Theater: “Appropriate” starring Sarah Paulson at 2nd Stage
You can choose your friends, the old saying goes, but you can’t choose your family. Even if the latter were somehow possible, you’d never in a million years choose the quarreling, bordering-on-psycho Lafayette siblings in “Appropriate.”
In Branden Jacobs-Jenkins’ out-of-the-ballpark-great revival of his 2014 play at Second Stage, two prodigal sons, Bo (Corey Stoll) and Franz (Michael Esper) have returned to their late father’s dilapidated home in Arkansas, trying to cobble together enough of his household goods for an estate sale and auction. Maybe just maybe, they’ll make enough money to pay off the loans dad took out.
The brothers run into a brick wall, however, in the form of sister Toni (Sarah Paulson, in a career-defining role). Toni is the hard-working, unappreciated sibling who took care of her dad in his final years and is bitter about having had to do it all by herself.

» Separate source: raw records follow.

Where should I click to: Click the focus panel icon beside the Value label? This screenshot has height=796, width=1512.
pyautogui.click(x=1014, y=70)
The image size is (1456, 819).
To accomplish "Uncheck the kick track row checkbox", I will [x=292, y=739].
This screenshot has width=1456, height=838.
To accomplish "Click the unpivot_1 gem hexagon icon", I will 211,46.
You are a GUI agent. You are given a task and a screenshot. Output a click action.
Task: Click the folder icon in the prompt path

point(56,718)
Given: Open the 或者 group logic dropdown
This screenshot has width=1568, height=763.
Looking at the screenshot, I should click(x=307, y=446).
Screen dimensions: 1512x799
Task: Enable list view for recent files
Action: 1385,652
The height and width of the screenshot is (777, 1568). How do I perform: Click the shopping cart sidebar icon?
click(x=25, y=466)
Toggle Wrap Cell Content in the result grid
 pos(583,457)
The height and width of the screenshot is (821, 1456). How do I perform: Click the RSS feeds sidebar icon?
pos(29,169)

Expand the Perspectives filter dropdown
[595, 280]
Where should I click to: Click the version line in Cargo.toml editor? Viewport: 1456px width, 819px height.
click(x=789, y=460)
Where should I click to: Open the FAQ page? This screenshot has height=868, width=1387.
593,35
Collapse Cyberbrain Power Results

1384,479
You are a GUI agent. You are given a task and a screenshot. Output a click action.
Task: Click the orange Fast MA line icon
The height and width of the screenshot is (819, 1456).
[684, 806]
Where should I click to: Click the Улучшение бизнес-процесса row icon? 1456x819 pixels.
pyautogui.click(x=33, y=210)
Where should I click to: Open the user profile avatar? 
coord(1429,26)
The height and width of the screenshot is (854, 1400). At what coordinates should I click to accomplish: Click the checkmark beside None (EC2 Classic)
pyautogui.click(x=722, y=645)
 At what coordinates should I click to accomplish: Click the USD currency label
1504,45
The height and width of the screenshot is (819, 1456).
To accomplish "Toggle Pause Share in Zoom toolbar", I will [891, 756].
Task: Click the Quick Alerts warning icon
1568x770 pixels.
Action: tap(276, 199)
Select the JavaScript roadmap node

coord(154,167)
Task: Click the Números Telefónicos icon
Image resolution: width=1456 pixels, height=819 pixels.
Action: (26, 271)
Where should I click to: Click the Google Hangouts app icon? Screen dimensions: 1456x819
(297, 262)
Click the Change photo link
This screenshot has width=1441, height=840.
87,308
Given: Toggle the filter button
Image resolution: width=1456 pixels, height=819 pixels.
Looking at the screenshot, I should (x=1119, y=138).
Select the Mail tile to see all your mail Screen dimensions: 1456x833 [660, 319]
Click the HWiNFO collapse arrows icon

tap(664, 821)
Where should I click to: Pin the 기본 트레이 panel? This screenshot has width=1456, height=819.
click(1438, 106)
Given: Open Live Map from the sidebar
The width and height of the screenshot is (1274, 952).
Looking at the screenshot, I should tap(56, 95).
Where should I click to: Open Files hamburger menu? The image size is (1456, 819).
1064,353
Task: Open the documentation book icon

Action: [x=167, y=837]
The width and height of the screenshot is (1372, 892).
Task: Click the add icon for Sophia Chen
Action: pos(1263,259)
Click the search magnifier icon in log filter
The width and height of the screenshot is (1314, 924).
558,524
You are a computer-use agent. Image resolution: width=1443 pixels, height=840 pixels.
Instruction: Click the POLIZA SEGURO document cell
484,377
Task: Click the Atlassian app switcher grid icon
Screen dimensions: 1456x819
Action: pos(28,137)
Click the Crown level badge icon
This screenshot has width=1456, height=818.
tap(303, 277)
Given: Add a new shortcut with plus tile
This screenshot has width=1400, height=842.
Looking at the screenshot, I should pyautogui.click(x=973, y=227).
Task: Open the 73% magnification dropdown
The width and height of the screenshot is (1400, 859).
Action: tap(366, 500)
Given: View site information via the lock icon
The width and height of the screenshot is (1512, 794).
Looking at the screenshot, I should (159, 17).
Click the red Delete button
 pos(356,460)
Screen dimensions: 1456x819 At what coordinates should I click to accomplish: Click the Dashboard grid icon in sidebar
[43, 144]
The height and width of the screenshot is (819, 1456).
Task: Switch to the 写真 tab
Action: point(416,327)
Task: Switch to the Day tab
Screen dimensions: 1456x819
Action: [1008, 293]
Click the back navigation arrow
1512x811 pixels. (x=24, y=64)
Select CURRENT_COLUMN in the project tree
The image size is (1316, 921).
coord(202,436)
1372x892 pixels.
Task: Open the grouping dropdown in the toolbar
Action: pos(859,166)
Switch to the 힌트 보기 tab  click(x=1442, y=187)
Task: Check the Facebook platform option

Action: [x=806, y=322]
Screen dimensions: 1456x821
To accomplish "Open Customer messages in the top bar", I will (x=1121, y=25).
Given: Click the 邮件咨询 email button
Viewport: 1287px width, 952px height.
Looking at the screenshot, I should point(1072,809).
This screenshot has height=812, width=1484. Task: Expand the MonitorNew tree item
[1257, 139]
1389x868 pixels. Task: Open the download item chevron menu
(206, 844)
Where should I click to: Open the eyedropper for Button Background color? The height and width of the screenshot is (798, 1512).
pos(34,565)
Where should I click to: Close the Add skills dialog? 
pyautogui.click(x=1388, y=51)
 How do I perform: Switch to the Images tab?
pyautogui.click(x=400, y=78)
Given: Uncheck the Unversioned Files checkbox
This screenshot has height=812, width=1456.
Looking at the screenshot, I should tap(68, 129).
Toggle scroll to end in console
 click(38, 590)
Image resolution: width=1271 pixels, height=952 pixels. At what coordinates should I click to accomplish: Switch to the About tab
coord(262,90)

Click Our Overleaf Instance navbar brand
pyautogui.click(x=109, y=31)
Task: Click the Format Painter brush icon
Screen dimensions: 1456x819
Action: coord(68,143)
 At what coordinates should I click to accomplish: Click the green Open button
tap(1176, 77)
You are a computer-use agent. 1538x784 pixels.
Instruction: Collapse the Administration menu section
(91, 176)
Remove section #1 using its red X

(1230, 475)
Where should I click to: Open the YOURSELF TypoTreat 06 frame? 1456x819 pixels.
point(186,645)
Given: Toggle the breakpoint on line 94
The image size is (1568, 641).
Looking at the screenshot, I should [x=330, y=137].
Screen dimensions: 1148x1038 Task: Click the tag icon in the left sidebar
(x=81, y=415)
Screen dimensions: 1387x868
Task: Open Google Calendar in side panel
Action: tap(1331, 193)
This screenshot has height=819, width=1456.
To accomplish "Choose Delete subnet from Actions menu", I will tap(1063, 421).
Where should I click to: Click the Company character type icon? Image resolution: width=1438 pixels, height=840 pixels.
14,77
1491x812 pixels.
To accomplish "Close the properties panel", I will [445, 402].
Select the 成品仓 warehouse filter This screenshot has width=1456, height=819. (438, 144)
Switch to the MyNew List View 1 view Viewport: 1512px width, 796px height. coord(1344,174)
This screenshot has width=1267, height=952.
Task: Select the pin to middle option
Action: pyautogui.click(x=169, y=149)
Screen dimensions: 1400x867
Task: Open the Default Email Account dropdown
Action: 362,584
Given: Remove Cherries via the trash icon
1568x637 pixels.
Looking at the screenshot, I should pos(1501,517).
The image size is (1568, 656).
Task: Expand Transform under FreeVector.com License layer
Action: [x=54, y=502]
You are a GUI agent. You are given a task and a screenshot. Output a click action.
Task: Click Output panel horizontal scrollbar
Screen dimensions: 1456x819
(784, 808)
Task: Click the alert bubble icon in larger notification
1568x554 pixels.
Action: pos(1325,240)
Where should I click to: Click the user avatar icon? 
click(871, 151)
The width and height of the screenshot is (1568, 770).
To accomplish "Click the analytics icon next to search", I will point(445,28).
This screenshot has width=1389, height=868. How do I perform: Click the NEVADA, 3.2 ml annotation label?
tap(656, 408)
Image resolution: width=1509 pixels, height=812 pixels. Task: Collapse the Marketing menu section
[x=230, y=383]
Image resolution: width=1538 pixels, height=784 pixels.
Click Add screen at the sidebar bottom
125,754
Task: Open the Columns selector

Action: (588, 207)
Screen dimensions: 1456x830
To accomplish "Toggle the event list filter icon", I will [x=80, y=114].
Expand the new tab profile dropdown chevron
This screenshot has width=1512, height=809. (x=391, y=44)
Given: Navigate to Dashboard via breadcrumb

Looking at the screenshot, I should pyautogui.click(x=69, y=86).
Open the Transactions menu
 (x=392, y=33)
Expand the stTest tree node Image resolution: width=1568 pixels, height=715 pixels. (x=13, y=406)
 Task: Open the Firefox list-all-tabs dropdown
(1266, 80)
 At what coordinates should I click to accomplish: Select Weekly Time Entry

As if this weren’t enough, she’s divorced and has been left to care for a teenage stoner son Rhys (Graham Campbell) whose misconduct got his mother fired from her job at his school.
Bo, a corporate type from New York, brings along his wife Rachael (Natalie Gold, who played Kendall’s wife in “Succession”) and their two kids, partly to introduce them to his heritage. (Brief aside, Alyssa Emily Marvin is excellent as daughter Cassidy, who has a secret crush on cousin Rhys.) When Mom innocently asks the children to help clean out grandpa’s room, one of them finds a photo album that may indicate grandpa had a less than sterling past. This discovery turns an already shaky family gathering into something bordering on toxic.
Adding even more dysfunction to the proceedings is the appearance, after a 10-year absence, of Franz (fka Frank), an errant ex-drug addict who is determined to show his family’s he’s turned over a new leaf. Franz has brought along his hippie-dippie girlfriend River (Dakota Fanning) from Oregon. River, fka Tricia, preaches love and understanding—to which Toni reacts with cynicism and disgust.
What holds this marvelous portrait of family dysfunction together is Paulson. If she doesn’t the best actor Tony for her work as Toni, then there is no justice in this world. Paulson’s portrayal is multifaceted—on the one hand, she is an embittered, caustic shrew. On the other, she is defensive about her father and won’t entertain any evidence that he was less than perfect.
Dysfunctional families lend themselves naturally to drama—“Dividing the Estate” and “August: Osage County” are two recent examples. But when you combine the quality of the cast in the current revival with Jacobs-Jenkins’s savagely funny writing, you’re looking at a production that’s one for the ages. Go see “Appropriate” and if you’re up to it, invite your siblings. Just make sure you really like them.